Through Tuesday, Cease ranked first in the majors in strikeouts (142) and strikeouts per nine innings (13.09) and was third in the American League in ERA (2.30). He’s on pace to break his own club single-season record of 12.28 strikeouts per nine innings, set last season. He owns an 8-4 record in 18 starts.

Cease’s nine consecutive starts allowing one or fewer earned runs broke franchise marks held by Tommy John in 1968 and Jim Kaat in 1974-75. His 0.53 ERA since May 29 leads the majors.

Cease’s slider, “one of the best pitches in baseball,” Katz said, is so good that Cease wrote a poem about it.

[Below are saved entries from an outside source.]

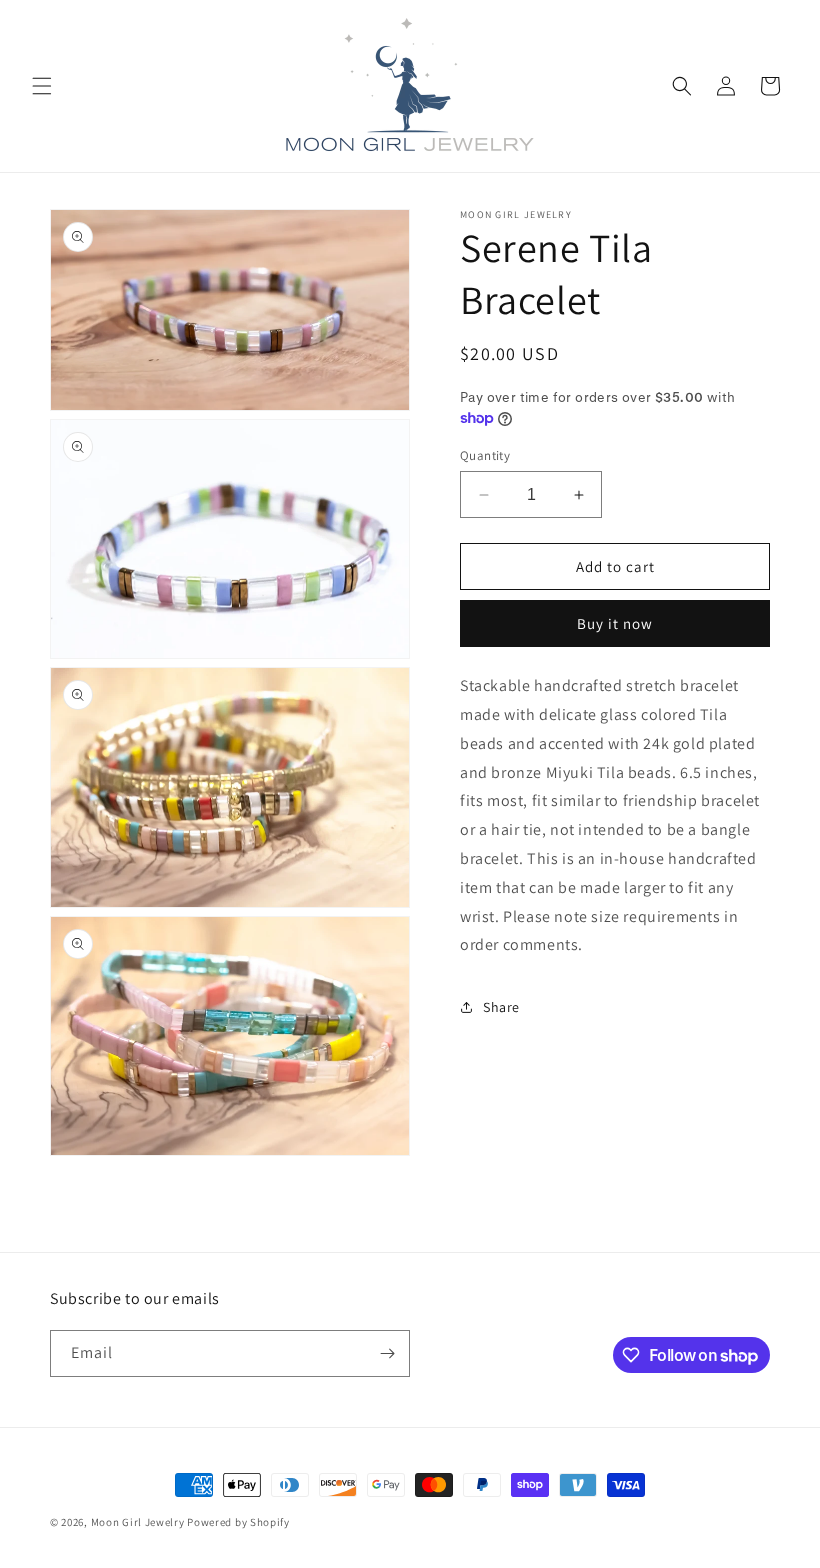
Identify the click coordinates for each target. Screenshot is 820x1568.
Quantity (485, 455)
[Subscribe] (387, 1353)
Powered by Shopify (238, 1522)
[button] (42, 86)
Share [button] (501, 1007)
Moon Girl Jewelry (138, 1522)
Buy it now (615, 623)
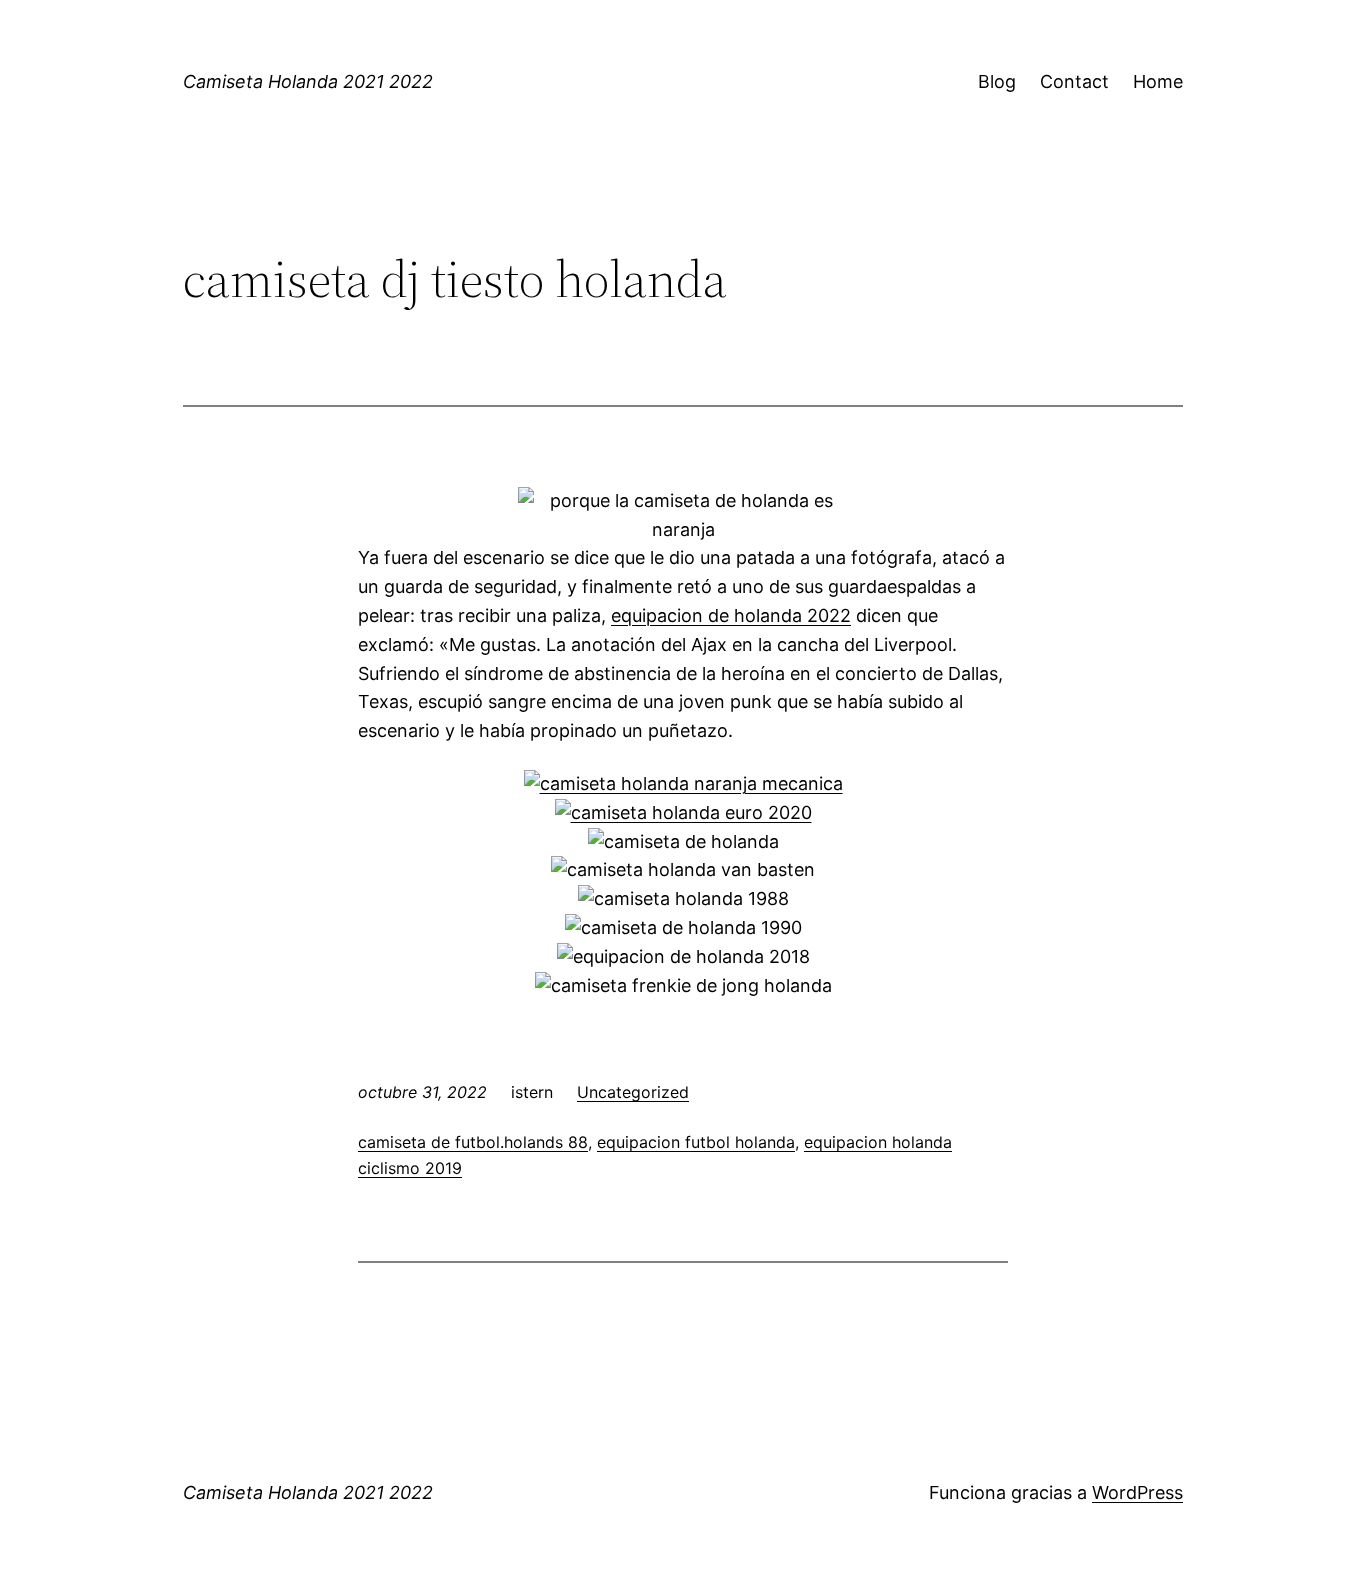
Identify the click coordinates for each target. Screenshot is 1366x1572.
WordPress (1137, 1492)
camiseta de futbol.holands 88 (473, 1142)
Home (1158, 81)
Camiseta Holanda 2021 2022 (308, 81)
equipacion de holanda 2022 (731, 615)
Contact (1074, 81)
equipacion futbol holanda (696, 1142)
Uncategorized (633, 1092)
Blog (997, 81)
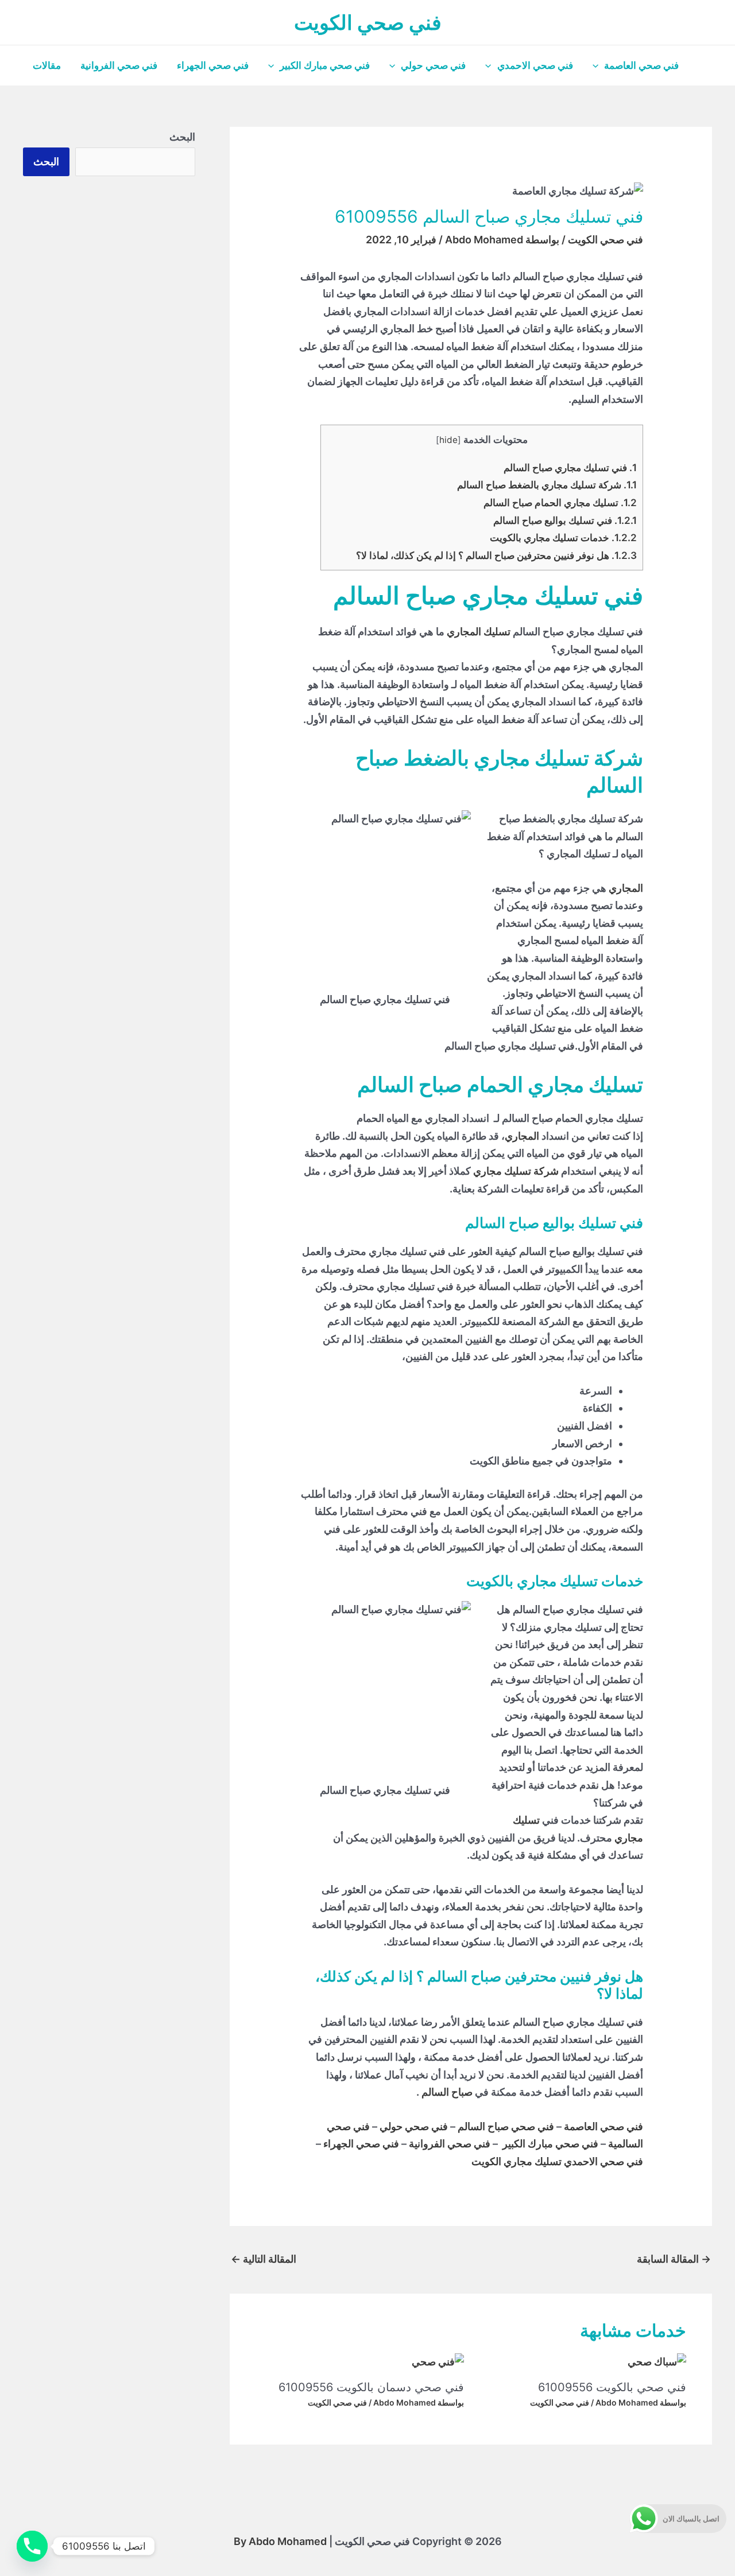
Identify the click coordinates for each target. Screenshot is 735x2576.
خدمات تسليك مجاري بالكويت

“He read it to me,” Katz said. “And it’s great. It’s clever. He has a personality people don’t maybe realize but maybe start to realize a little more. He’s quite a character. He’s fun to be around.”

Colas ‘shocked’ by honor

Center fielder Oscar Colas has enjoyed an excellent first season of professional baseball in the U.S., complete with a recent promotion to Double-A Birmingham, but he didn’t see being chosen as the White Sox’ lone representative to play in the Futures Game on Saturday in his near future.

“I was in shock,” Colas said on a video call. “I was like, what? I honestly couldn’t believe it.”

Signed out of Cuba in January, Colas, 23, earned it by hitting .309/.366/.470 with seven homers in 60 games. Getting rid of his leg kick during spring training helped him to see the ball better, cut down on strikeouts, make more contact and better handle pitches on the inner half of the plate, he said.

While growing up in Cuba, Colas said he didn’t know much about the All-Star and Futures games. “It’s something that, wow, I want to share with my family,” he said.

Broadcast news

Double-A Birmingham broadcaster Curt Bloom will make his Sox radio debut July 24 on ESPN 1000 alongside Len Kasper (Darrin Jackson is off). Also that day, Connor McKnight, subbing for Jason Benetti, will call his first game for NBC Sports Chicago with Steve Stone.